RECORDS FOR THIS EXERCISE:
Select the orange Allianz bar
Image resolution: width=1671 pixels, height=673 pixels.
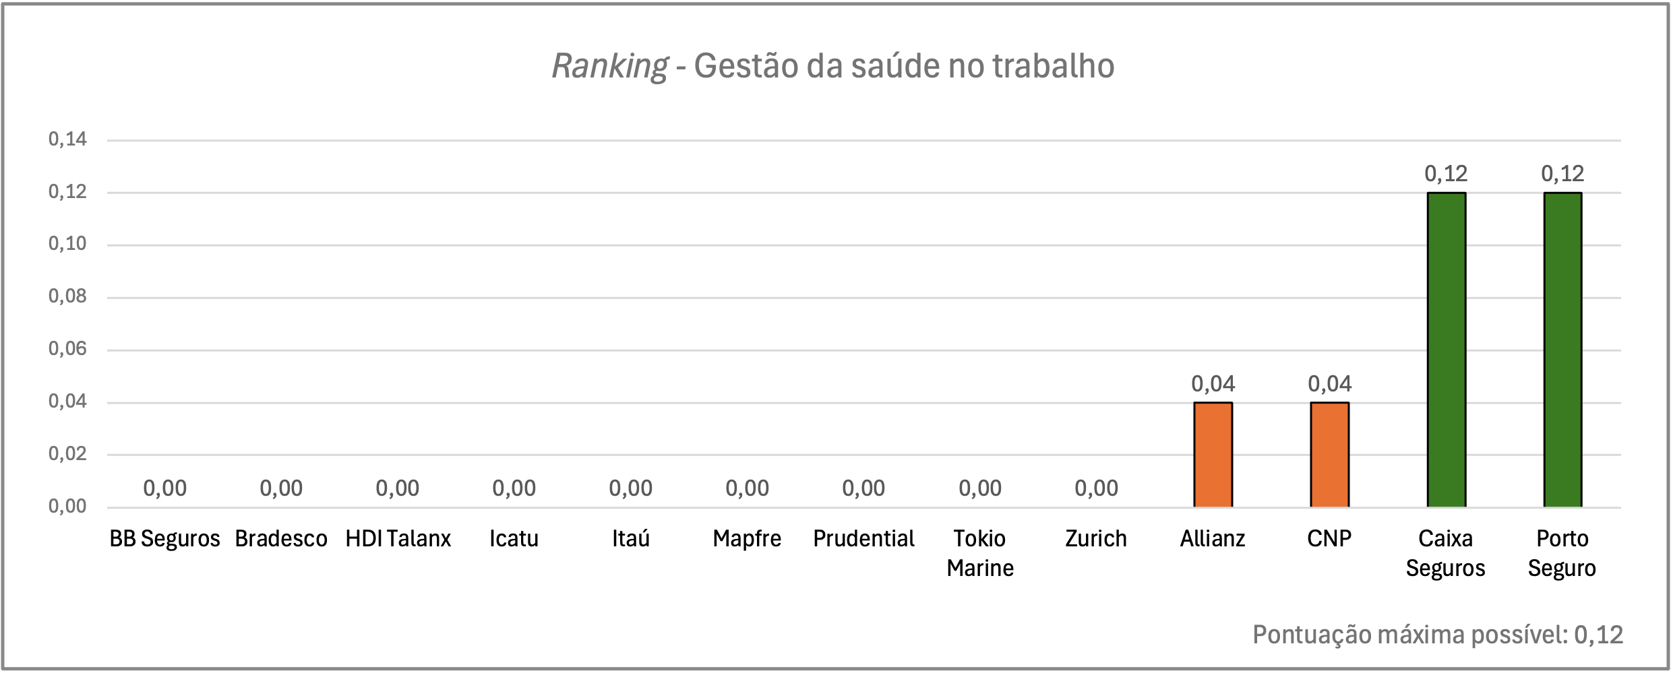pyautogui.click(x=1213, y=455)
---
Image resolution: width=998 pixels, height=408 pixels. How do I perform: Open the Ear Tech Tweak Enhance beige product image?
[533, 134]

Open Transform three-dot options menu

WHAT THE TASK ASKS:
Reproduce exactly the section above that begins at the line containing "Image resolution: width=998" and ends at the line containing "Open Transform three-dot options menu", leaving out all other lines.

WORKED SOLUTION:
Image resolution: width=998 pixels, height=408 pixels. How do I perform: Open the Ear Tech Tweak Enhance beige product image?
[533, 134]

Open Transform three-dot options menu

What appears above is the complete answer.